Hint: Given that the particle is initially at rest. Then the acceleration is the rate of change of its velocity. Since here the initial velocity is zero, acceleration is the rate of change in the final velocity. Thus to find the final velocity is obtained by integration. Here we will get a relation connecting the final velocity of the particle and area under the acceleration- time graph. By substituting the values we will get the solution.

Complete step by step answer:
Given,
The particle is initially at rest.
$u=0m/s$
Thus acceleration is the rate of change of the velocity with time.
 $a=\dfrac{dv}{dt}$
Then rearranging the equation we get,
$dv=adt$
Hence by integrating we will get the final velocity.
$\int{dv=\int{adt}}$
$v=\int{adt}$ ……………..(1)
From the equation arrived, the velocity of the particle and area under the acceleration- time curve are equal.
In the given acceleration-time graph the area under the graph gives the maximum velocity.
Then,
${{v}_{\max }}=\dfrac{1}{2}\times base\times height$
From the graph substitute the value of base and height.
${{v}_{\max }}=\dfrac{1}{2}\times 11\times 10$
${{v}_{\max }}=55m/s$
So, the correct answer is “Option B”.

Additional Information: The velocity is defined as the change in object’s position from one point to other with respect to the time. It is a vector quantity like acceleration.
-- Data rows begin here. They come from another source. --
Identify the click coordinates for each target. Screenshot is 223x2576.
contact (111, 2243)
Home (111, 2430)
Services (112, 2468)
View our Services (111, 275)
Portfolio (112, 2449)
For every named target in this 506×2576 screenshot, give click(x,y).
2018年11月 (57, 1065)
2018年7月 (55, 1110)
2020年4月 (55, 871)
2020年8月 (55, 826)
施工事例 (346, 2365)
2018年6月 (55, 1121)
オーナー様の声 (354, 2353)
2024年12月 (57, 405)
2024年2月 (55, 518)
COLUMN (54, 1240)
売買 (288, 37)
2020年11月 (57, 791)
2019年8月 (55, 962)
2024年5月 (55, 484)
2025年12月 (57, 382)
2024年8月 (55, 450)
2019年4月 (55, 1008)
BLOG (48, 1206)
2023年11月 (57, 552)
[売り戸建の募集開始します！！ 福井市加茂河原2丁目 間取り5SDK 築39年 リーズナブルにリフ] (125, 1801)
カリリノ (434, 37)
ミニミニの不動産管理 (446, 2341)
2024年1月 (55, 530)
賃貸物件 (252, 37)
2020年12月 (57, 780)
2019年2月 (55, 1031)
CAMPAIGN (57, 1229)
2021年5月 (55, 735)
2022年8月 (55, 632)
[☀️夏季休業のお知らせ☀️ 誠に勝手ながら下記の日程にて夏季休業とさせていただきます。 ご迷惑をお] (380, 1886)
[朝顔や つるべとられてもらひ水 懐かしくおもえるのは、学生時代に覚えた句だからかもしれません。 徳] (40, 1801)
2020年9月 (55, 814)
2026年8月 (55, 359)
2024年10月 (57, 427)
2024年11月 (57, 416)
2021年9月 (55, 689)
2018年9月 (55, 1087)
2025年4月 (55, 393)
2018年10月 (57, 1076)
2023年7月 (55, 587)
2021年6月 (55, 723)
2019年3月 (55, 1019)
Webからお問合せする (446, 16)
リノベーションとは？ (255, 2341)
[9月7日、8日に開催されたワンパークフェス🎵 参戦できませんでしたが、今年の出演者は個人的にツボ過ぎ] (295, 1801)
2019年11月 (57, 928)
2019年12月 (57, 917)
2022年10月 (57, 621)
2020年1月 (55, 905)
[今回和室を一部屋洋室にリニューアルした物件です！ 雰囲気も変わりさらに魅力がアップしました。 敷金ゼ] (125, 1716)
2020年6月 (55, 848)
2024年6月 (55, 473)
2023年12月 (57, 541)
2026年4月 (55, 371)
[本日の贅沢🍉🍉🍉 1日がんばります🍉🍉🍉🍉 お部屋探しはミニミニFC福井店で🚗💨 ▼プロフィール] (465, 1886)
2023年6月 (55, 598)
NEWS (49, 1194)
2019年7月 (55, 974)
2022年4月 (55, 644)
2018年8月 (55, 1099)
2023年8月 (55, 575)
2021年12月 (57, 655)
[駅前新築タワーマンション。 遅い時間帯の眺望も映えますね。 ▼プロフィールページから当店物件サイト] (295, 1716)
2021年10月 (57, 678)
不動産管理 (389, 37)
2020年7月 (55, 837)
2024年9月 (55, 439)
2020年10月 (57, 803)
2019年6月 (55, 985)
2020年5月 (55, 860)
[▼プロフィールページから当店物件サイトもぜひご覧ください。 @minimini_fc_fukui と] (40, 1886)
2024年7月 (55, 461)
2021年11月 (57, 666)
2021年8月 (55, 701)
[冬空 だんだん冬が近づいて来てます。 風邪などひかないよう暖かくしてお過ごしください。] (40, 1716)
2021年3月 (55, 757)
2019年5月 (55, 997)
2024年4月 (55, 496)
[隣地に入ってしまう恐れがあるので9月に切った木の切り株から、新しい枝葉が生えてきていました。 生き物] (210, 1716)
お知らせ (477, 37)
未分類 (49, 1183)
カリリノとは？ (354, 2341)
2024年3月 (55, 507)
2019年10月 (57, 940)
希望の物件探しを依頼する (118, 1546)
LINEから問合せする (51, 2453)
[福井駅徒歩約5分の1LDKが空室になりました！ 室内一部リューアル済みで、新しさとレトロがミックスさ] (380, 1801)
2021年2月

Note: The area under the graph of acceleration-time gives the change in velocity. Thus acceleration is the rate of change of the velocity with time. If the velocity is just in the opposite direction then acceleration will have negative value. This is termed as deceleration. The slope of the velocity time graph gives acceleration. That is, the motion is retarded.